** To do **
1. In the Contender article, what scope is mounted on the very early .22 LR barrel with the wood forend?
2. From the Contender article, return everything from "Contender Concepts" down to "Bushnell 1.3x Phantom!".
3. Resume the Contender article from the point where it stops.

** Excerpted passage **
* * * * * * * * *
Contender Concepts


Roy’s early G1 ThompsonCenter Contender can handle dozens of barrel/caliber options. Here’s just a
few he’s collected over the years — and all shoot like rifles! He keeps rifle scopes on most, but that very early
.22 LR barrel (wood forend) carries an original Bushnell 1.3x Phantom!

I’ve become enamored with the .32-20 cartridge of late and after some scrounging found a barrel in that caliber on eBay for my early first generation Contender. After sorting things out and getting it dialed in, I found it a delight to shoot. Which got me to digging out other barrels I have. Which got me to thinking what fun this gun “system” really is and I figured I’d remind you about it too. If you’re not familiar with the Thompson Center Contenders and Encore models they are essentially an action and “frame” handling a wide variety of barrel designs and calibers. The ejector, sights and such are all on the barrels so the same frame assembly can be used to shoot anything from .22 LR to .45-70 — including cartridges like the .308, .30-30 and more exotic ones developed by J.D. Jones.
* * * * * * * * *
** Data section **

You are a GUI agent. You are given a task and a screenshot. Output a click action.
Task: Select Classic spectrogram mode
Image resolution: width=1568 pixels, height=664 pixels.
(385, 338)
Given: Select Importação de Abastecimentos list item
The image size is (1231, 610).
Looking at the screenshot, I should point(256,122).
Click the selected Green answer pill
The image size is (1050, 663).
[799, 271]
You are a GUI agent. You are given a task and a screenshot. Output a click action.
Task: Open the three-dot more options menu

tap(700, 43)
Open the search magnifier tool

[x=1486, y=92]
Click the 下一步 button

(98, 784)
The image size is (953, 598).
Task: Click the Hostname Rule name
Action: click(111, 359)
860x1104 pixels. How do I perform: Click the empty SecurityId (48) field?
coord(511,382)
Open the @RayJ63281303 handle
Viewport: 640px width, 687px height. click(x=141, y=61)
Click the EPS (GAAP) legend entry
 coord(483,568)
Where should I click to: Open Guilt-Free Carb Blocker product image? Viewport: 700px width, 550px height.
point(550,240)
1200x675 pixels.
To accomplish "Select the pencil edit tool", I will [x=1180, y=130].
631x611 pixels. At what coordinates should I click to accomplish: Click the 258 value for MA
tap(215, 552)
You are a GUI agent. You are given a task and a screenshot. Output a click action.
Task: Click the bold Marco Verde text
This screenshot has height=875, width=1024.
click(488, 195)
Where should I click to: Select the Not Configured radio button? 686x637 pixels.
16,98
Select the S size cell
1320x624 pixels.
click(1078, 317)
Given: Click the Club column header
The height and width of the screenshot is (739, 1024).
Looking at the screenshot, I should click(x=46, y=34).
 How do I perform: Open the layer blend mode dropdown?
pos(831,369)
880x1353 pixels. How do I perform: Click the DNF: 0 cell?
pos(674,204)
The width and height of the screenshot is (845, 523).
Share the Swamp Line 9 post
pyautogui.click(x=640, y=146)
* * * * * * * * *
** Outputs for the tasks **
1. An original Bushnell 1.3x Phantom.

2.
Contender Concepts


Roy’s early G1 ThompsonCenter Contender can handle dozens of barrel/caliber options. Here’s just a
few he’s collected over the years — and all shoot like rifles! He keeps rifle scopes on most, but that very early
.22 LR barrel (wood forend) carries an original Bushnell 1.3x Phantom!

3.
I clearly recall reading articles about those first generation Contenders in the late 1960s. Warren Center invented the design and partnered with the K.W. Thompson Tool Company to actually build it. The name was later changed to Thompson/Center Arms Company when they started selling guns. The design and the “look” was pretty radical for the time. But, since it was accurate and simple, allowing shooters to buy one “gun” and simply add different calibers by buying barrels, it caught on fast. That one frame could handle rimfire and centerfire due to a clever firing pin set-up easily changed by the shooter.

I’ve had my original one for decades and have collected about 10 barrel/caliber sets. I tend to shoot the .22 Magnum, .221 Fireball, .32-20 and .30-30 the most, but my .44 Mag., .45 Colt, .223 and .357 get to see light now and again too. The .357 usually gets .38 Wadcutters run through it much to its surprise, I think. I have a few other calibers but can’t remember them at the moment! Barrel overload? All the calibers are tack-drivers, which is the main reason these guns are so fun.

Today’s TC Encore “Pro-Hunter” carries the design into today’s market. It’s stronger,
has a better trigger and offers more powerful chamberings than earlier models.

Today’s TC Encore “Pro-Hunter” carries the design into today’s market. It’s stronger, has a better trigger and offers more powerful chamberings than earlier models.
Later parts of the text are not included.